Stored data entries
__________________________________________________

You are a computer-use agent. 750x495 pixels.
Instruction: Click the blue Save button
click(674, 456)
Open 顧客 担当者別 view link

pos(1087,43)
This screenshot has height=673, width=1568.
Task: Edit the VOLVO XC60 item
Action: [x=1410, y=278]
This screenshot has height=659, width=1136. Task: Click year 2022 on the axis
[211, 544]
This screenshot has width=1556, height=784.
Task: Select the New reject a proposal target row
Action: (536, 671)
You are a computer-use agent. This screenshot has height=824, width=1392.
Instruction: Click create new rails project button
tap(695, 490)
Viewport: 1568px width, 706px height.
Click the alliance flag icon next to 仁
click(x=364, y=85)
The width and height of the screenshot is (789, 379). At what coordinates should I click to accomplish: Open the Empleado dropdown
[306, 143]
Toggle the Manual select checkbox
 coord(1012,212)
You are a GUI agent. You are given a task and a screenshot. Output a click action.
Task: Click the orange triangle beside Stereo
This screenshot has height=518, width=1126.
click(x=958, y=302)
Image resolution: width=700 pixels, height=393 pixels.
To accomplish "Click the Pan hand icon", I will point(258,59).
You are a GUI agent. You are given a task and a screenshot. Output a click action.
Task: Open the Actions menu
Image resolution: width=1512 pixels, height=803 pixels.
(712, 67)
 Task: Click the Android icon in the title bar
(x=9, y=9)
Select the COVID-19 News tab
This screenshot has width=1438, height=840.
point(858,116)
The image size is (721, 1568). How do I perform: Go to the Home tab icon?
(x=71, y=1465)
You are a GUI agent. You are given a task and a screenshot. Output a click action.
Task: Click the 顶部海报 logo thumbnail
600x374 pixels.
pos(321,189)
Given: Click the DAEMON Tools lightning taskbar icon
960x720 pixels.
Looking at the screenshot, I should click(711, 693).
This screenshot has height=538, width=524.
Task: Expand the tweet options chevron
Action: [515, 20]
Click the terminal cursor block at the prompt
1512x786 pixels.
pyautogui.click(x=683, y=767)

__________________________________________________

▶ **Task to carry out**: Transcribe the records word for word, from their first line up to and including the line with "(x=71, y=1465)".

▶ **Final result**:
You are a computer-use agent. 750x495 pixels.
Instruction: Click the blue Save button
click(674, 456)
Open 顧客 担当者別 view link

pos(1087,43)
This screenshot has height=673, width=1568.
Task: Edit the VOLVO XC60 item
Action: [x=1410, y=278]
This screenshot has height=659, width=1136. Task: Click year 2022 on the axis
[211, 544]
This screenshot has width=1556, height=784.
Task: Select the New reject a proposal target row
Action: (536, 671)
You are a computer-use agent. This screenshot has height=824, width=1392.
Instruction: Click create new rails project button
tap(695, 490)
Viewport: 1568px width, 706px height.
Click the alliance flag icon next to 仁
click(x=364, y=85)
The width and height of the screenshot is (789, 379). At what coordinates should I click to accomplish: Open the Empleado dropdown
[306, 143]
Toggle the Manual select checkbox
 coord(1012,212)
You are a GUI agent. You are given a task and a screenshot. Output a click action.
Task: Click the orange triangle beside Stereo
This screenshot has height=518, width=1126.
click(x=958, y=302)
Image resolution: width=700 pixels, height=393 pixels.
To accomplish "Click the Pan hand icon", I will point(258,59).
You are a GUI agent. You are given a task and a screenshot. Output a click action.
Task: Open the Actions menu
Image resolution: width=1512 pixels, height=803 pixels.
(712, 67)
 Task: Click the Android icon in the title bar
(x=9, y=9)
Select the COVID-19 News tab
This screenshot has width=1438, height=840.
point(858,116)
The image size is (721, 1568). How do I perform: Go to the Home tab icon?
(x=71, y=1465)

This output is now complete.